Título: No atacado, principal pressão está fora dos alimentos
Autor: Bouças , Cibelle ; Durão Saveedra Vera
Fonte: Valor Econômico, 16/05/2008, Brasil, p. A3

A inflação atingiu seu ponto mais alto em maio e não há perspectivas de desaceleração ainda neste semestre. O Índice Geral de Preços -10 (IGP-10), apurado pela Fundação Getúlio Vargas (FGV) apontou alta de 1,52% no intervalo de 11 de abril a 10 de maio, e reforçou a participação de outros preços na composição da inflação.

Em maio, a principal causa para a aceleração no atacado não foram os alimentos. Conforme levantamento da Rosenberg Consultores Associados, o grupo alimentos foi responsável por 0,79 do Índice de Preços no Atacado (IPA), que subiu 1,91%, ante 0,35% em abril. Combustíveis, outro item que preocupou analistas por conta do reajuste no início do mês, respondeu por 0,21 da alta do IPA no período. A maior participação, de 0,91 ponto percentual, ficou com os demais itens que constituem os preços do atacado. "O grupo alimentos continua tendo força no IPA mas já não é mais o principal fator de pressão", afirmou Luís Fernando Azevedo, economista da Rosenberg.

A variação do IGP-10é também a mais alta registrada para o mês de maio desde 1995. Em 12 meses, o IGP-10 acumula alta de 10,71%. Em maio, 75% da alta registrada no IGP-10 adveio da inflação no atacado. O Índice de Preços ao Consumidor (IPC) variou 0,67%, 0,06 ponto acima do apurado na leitura de abril, e o Índice Nacional de Custo da Construção (INCC) apontou alta de 0,85% ante 0,73% em abril.

Azevedo observou que alimentos deixaram de ser o principal fator de pressão no IPA desde fevereiro, mas a diferença de peso em relação aos demais itens se acentuou em maio. Conforme Salomão Quadros, coordenador de análises econômicas da FGV, a influência dos produtos alimentares na inflação industrial ficou em torno de 23%. "Minério de ferro sozinho respondeu por 16% do IPA; derivados de petróleo tiveram impacto de 0,14 ponto percentual; produtos químicos, de 0,29 ponto. Os alimentos tornaram-se um elemento de pressão no mesmo nível que outros."
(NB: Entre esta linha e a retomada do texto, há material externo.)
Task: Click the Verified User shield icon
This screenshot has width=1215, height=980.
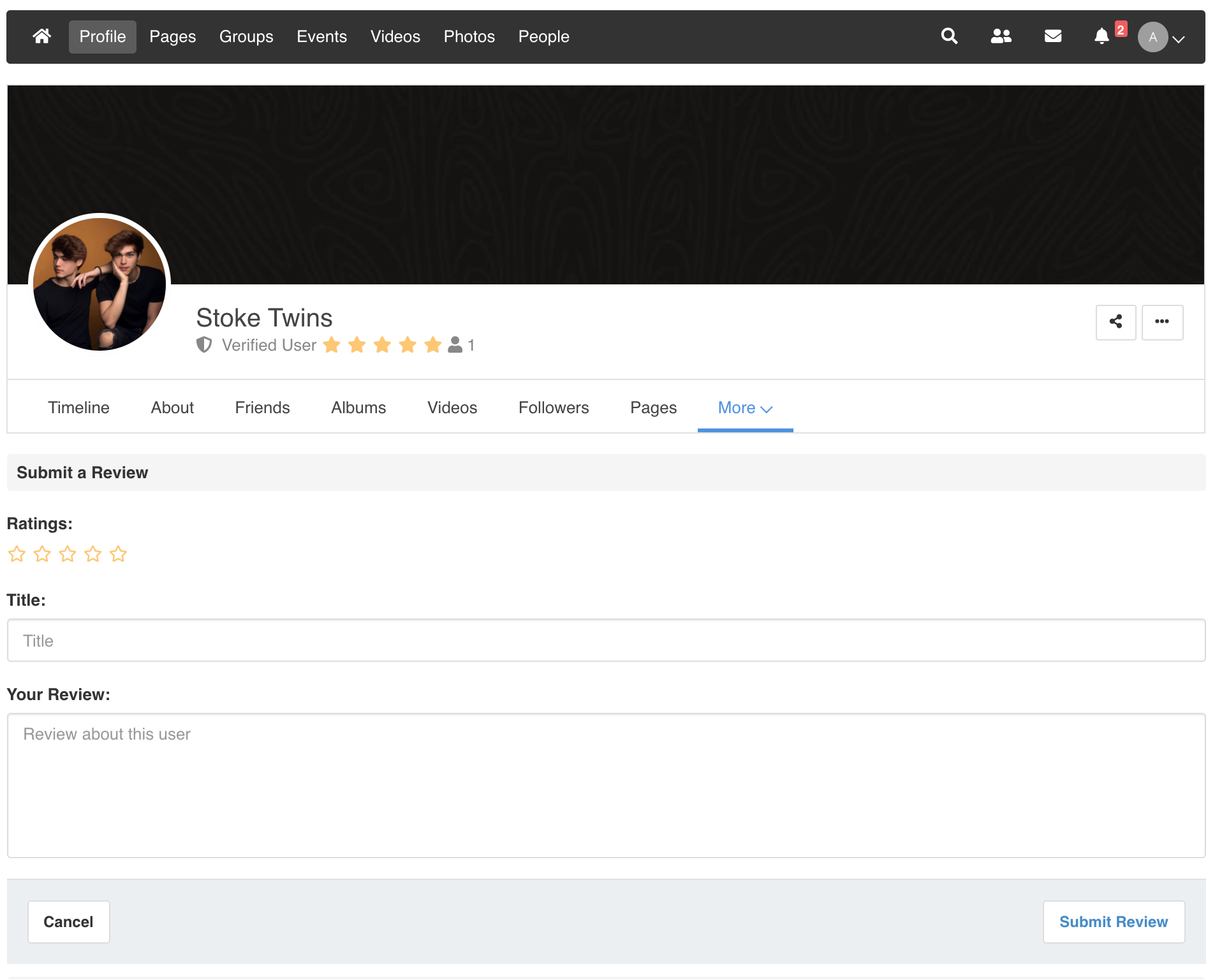Action: pos(204,345)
Para o IGP-M, que apura a inflação até o dia 20, Azevedo prevê aceleração, com a absorção do reajuste nos preços do minério ocorrida no início deste mês e com novas altas em preços agrícolas. "Em anos anteriores, o reajuste no minério de ferro foi sempre forte em abril, mas a variação já era absorvida no mesmo mês. O que se observa neste ano é que os reajustes estão ocorrendo aos poucos, de 10% a 15% em cada mês, o que está provocando essa aceleração por um período mais prolongado", disse.
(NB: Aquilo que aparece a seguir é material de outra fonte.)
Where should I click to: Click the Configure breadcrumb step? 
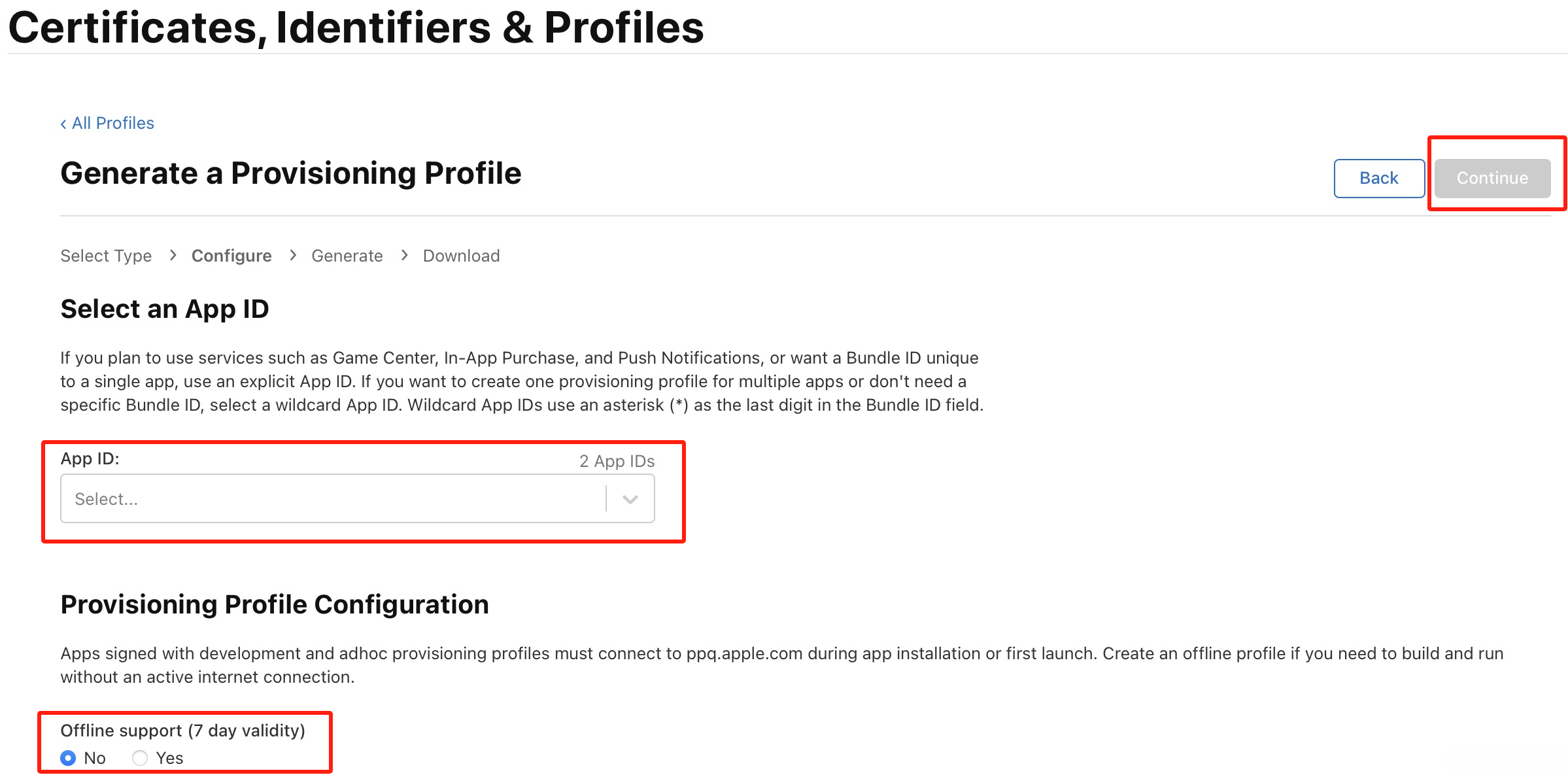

Quadros, da FGV, também ressaltou que, por conta da aceleração recente em itens como o minério de ferro (que subiu 15,51% no mês) e adubos e fertilizantes (9,43%), o IPA industrial atingiu variação de 2,01% em maio, a maior alta desde novembro de 2004. "O repasse dessas altas aos produtos finais continua ocorrendo", disse, observando que o item bens finais subiu 1,24% em maio, ante 0,27% em abril.

Para as próximas semanas, Quadros prevê melhora nos preços das matérias-primas, mas aceleração do IPC, com o repasse de algumas altas para o varejo, opinião que é compartilhada por Sérgio Vale, economista-chefe da MB Associados. "A alta de arroz, trigo, soja e leite que ocorreu no atacado ainda não foi totalmente repassada ao varejo", afirmou. Ainda segundo o economista, o reajuste nos planos de saúde pode trazer alguma pressão ao IPC em substituição aos farmacêuticos, que deixam de influenciar o grupo de preços administrados.
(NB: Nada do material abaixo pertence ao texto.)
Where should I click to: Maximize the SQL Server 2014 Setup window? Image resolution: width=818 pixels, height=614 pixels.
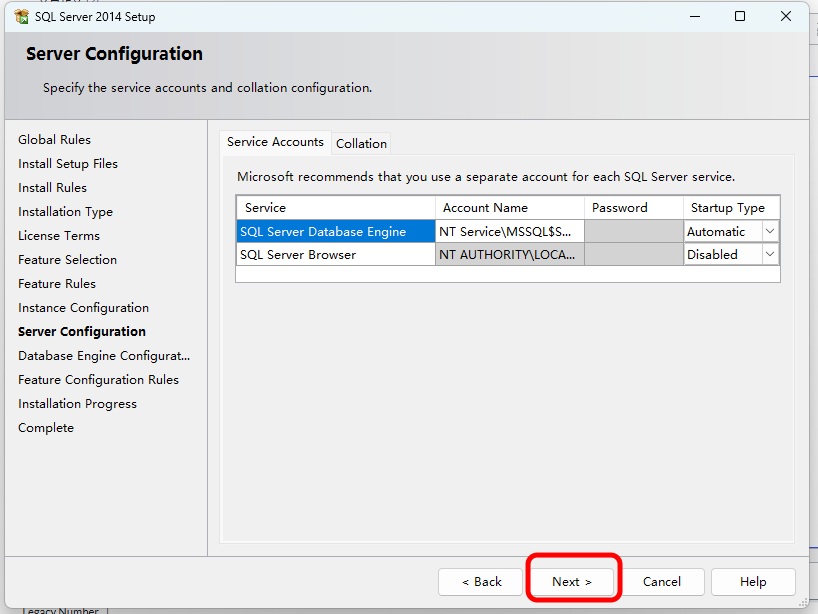pos(740,16)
Os IGPs da Fundação Getúlio Vargas (FGV) foram até pouco tempo indexadores de diversos serviços públicos e, na época do dólar valorizado, chegaram a puxar os preços administrados para as alturas. Hoje, esses indicadores entram no cálculo das tarifas de energia elétrica, mas são adotados para o reajuste de vários contratos, como aluguéis e planos de saúde. "No caso do aluguel, não tem uma regra de correção. Depende do locador e o IGP-M ainda é usado com bastante freqüência nos contratos entre as partes pelas imobiliárias", diz Quadros. O indexador também é o preferido para serviços prestados entre empresas e disseminado em muitos setores não regulados pelo governo, avalia o economista da FGV.

Quadros não faz previsões sobre inflação. Mas ele acredita que este ano certamente o IPCA deverá superar a meta de 4,5%. E neste caso, a arma mais poderosa para derrotar o dragão da inflação é, na sua avaliação, a política monetária. Ele espera nova alta dos juros na próxima reunião do Copom, na faixa de 50 pontos, no mínimo. "O BC anunciou que quer fazer um ajuste rápido e pode querer acelerar a alta da Selic no próximo mês". A outra opção, que acha difícil de acontecer, seria a redução dos gastos públicos.